■ **PROBLEM TO SOLVE**
Your copy of the data should match it exactly, except that the pictures are gone.

■ **INFORMATION SUPPLIED**
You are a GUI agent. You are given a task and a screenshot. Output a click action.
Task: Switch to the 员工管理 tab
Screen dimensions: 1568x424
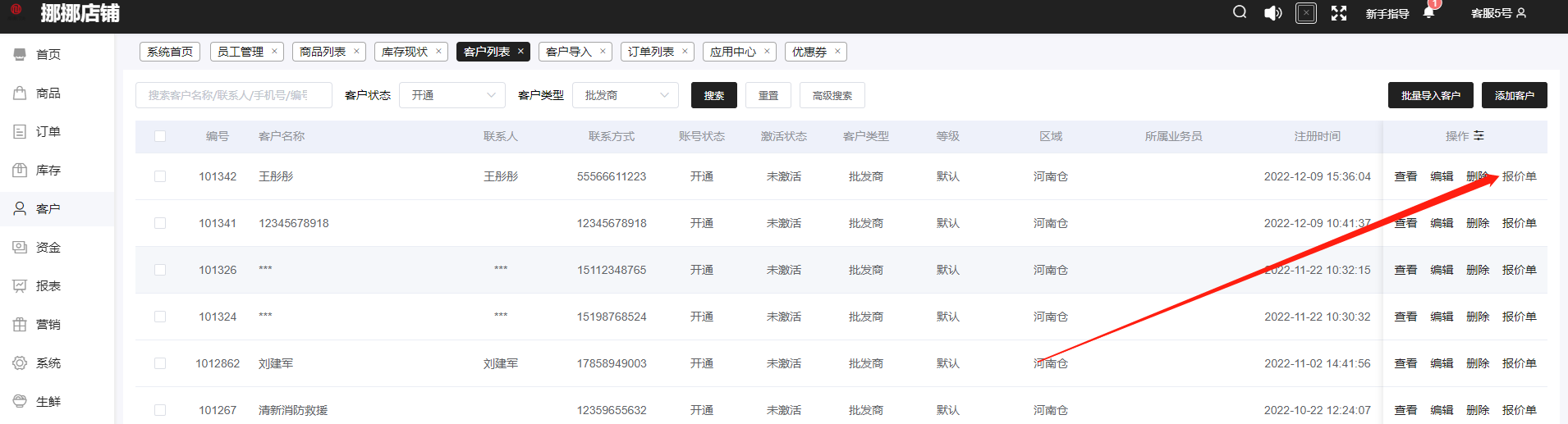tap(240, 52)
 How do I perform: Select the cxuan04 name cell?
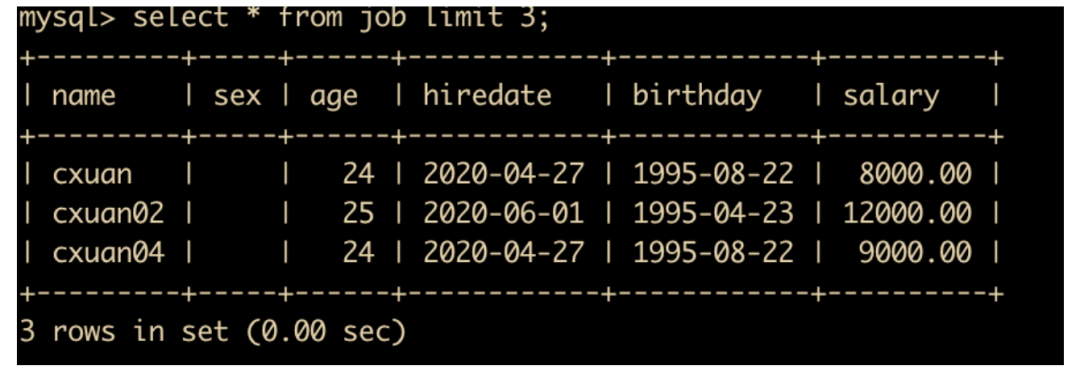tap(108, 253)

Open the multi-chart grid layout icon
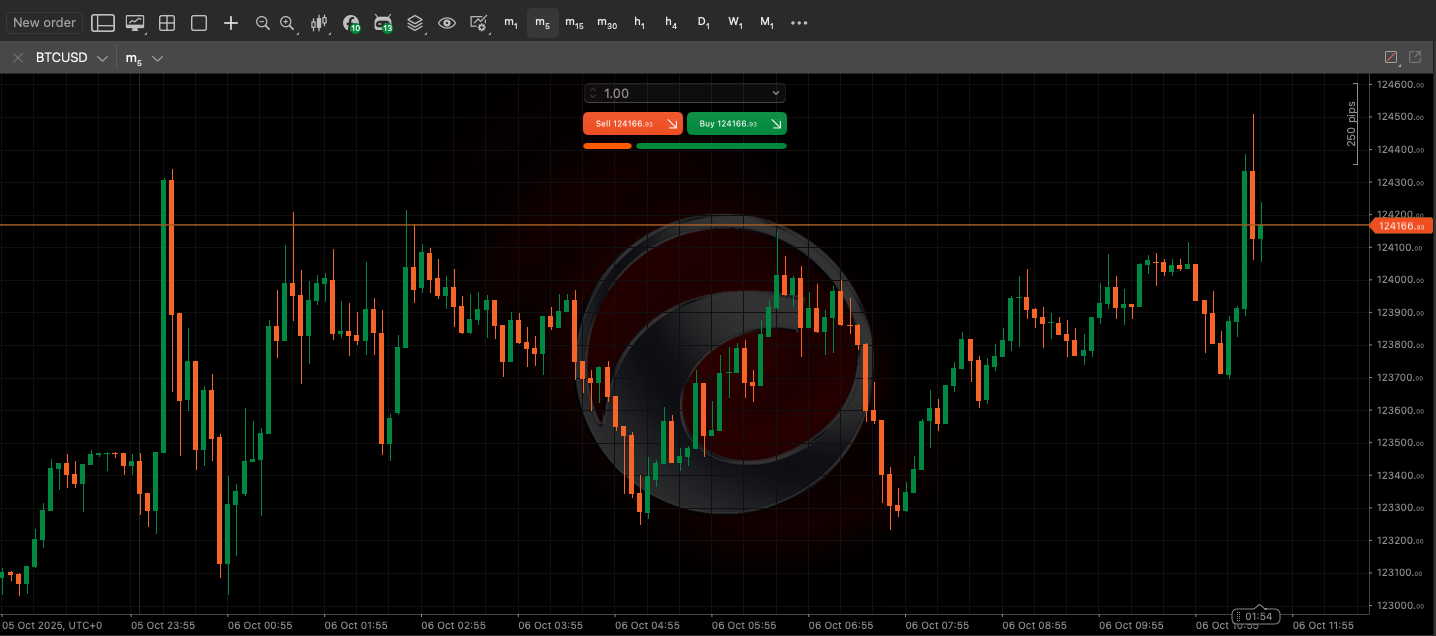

■ **ANSWER BOX**
You are a GUI agent. You are given a task and a screenshot. Output a click action.
Task: Switch to the 员工管理 tab
Screen dimensions: 1568x424
tap(240, 52)
 How do I perform: Select the cxuan04 name cell?
tap(108, 253)

Open the multi-chart grid layout icon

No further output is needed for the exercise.